Edit: The suggested duplicate, does not answer my question, as I am primarily concerned with the difference in Python specifically. The suggested duplicate is far broader than this question.
I have recently started to learn Python. I'm currently reading "Learn Python the Hard Way". I have some ad-hoc programming experience, but am going back to the beginning to learn everything from the ground up this time.
In the book, one of the first lessons concerns print
and the author provides various instructions of its use in Python 2.7, e.g.:
print "This is fun."
I found myself wondering what print
is technically called here from the programming perspective. Some research found this, PEP-3105
In which case is made to make print
a function:
The print statement has long appeared on lists of dubious language features that are to be removed in Python 3000, such as Guido's "Python Regrets" presentation 1 . As such, the objective of this PEP is not new, though it might become much disputed among Python developers.
So print
is a statement in Python 2.7, and a function in Python 3.
But I have been unable to find a straight-forward definition for the difference between a statement
and a function
. I found this also by the person who invented Python, Guido van Rossum in which he explains why it would be good to make print a function instead of a statement.
From what I have read it appears that a function is some code that takes parameters and returns a value.
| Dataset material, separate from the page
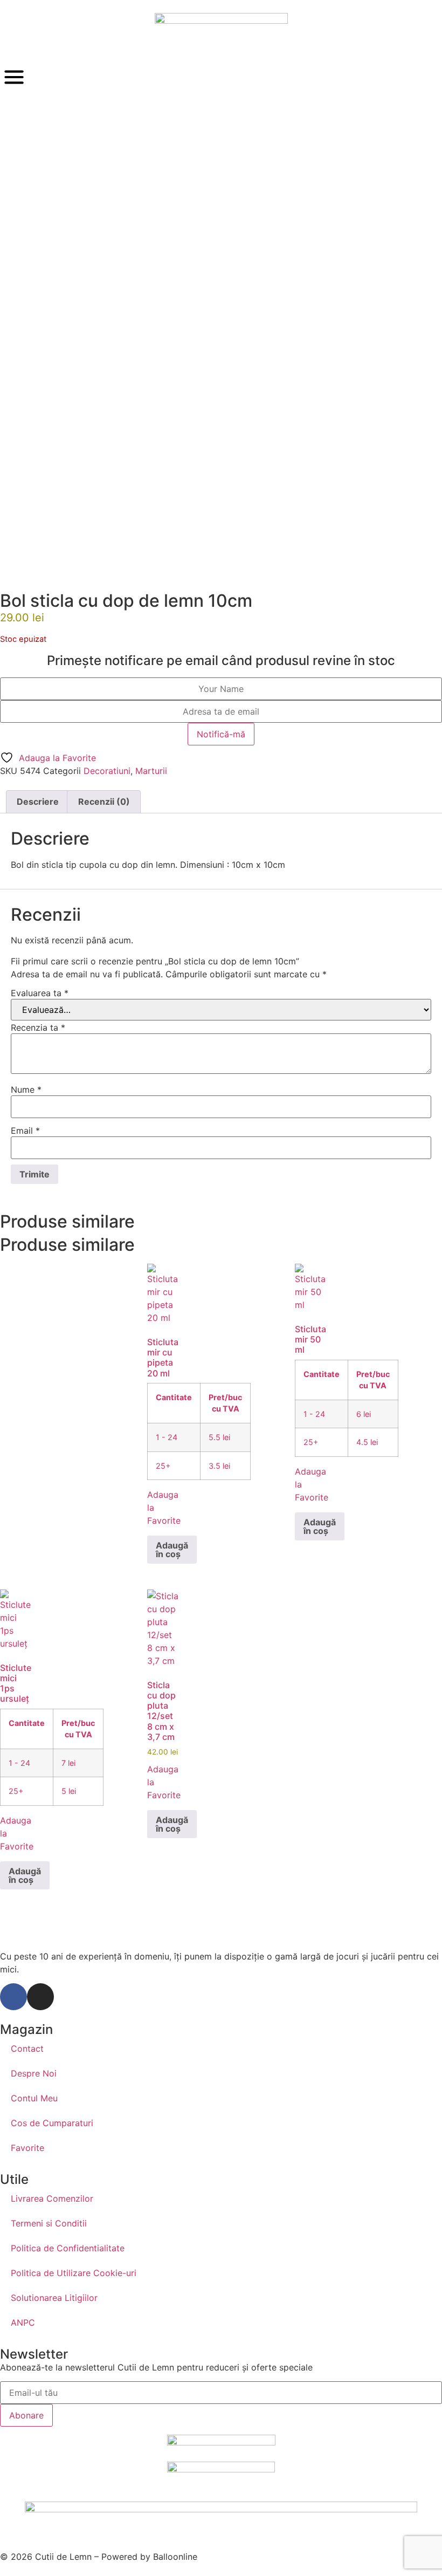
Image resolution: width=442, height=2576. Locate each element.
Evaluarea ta (39, 993)
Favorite (27, 2147)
But isn't print
doing this in python 2.7? Isn't it taking in strings and returning a concatenated string?
What is the difference between a statement and a function in Python?
A statement is a syntax construct. A function is an object. There's statements to create functions, like def
:
def Spam(): pass
So statements are one of the ways to indicate to Python that you want it to create a function. Other than that, there's really not much relation between them.